### Problem details:
In the entries below, find the line with "Instruction: Click empty purple navbar area" and print exactly every line from there up to and including the line with "1024x640 pixels.", with no other lines.

[[ Input data open ]]

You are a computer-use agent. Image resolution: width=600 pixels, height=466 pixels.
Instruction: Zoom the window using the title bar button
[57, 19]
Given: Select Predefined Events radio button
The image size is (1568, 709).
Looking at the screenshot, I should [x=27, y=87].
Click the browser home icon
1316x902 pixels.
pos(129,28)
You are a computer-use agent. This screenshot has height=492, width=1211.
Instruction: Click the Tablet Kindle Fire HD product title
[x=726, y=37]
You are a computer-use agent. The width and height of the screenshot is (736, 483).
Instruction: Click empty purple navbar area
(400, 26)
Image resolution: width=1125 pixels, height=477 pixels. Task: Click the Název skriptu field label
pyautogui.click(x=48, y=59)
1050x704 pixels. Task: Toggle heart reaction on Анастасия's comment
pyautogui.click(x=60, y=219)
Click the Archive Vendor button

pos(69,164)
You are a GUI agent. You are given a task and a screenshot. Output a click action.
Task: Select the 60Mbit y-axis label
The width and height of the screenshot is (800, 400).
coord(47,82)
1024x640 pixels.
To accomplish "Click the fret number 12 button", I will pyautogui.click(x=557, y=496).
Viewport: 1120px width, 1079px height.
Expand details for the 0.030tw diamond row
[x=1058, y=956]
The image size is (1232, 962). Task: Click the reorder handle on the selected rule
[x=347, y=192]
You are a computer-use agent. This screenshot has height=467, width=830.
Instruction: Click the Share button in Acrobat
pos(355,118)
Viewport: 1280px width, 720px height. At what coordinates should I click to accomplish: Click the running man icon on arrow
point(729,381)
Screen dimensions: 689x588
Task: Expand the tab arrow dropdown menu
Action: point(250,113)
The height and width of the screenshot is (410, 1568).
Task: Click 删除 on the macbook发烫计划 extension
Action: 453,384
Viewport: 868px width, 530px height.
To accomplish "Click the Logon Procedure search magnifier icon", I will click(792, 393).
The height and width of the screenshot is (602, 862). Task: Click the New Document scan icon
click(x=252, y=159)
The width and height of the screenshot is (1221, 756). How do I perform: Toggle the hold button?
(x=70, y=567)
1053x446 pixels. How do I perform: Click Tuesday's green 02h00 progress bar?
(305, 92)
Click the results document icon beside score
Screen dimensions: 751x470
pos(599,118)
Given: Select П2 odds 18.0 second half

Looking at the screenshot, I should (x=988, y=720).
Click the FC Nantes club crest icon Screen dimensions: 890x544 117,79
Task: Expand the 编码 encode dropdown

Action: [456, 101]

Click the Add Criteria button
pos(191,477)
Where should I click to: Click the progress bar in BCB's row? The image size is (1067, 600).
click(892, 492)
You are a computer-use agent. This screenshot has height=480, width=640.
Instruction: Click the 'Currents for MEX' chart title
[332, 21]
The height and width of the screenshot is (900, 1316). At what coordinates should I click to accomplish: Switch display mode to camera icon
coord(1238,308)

[[ Input data closed ]]

### Exercise solution:
Instruction: Click empty purple navbar area
(400, 26)
Image resolution: width=1125 pixels, height=477 pixels. Task: Click the Název skriptu field label
pyautogui.click(x=48, y=59)
1050x704 pixels. Task: Toggle heart reaction on Анастасия's comment
pyautogui.click(x=60, y=219)
Click the Archive Vendor button

pos(69,164)
You are a GUI agent. You are given a task and a screenshot. Output a click action.
Task: Select the 60Mbit y-axis label
The width and height of the screenshot is (800, 400).
coord(47,82)
1024x640 pixels.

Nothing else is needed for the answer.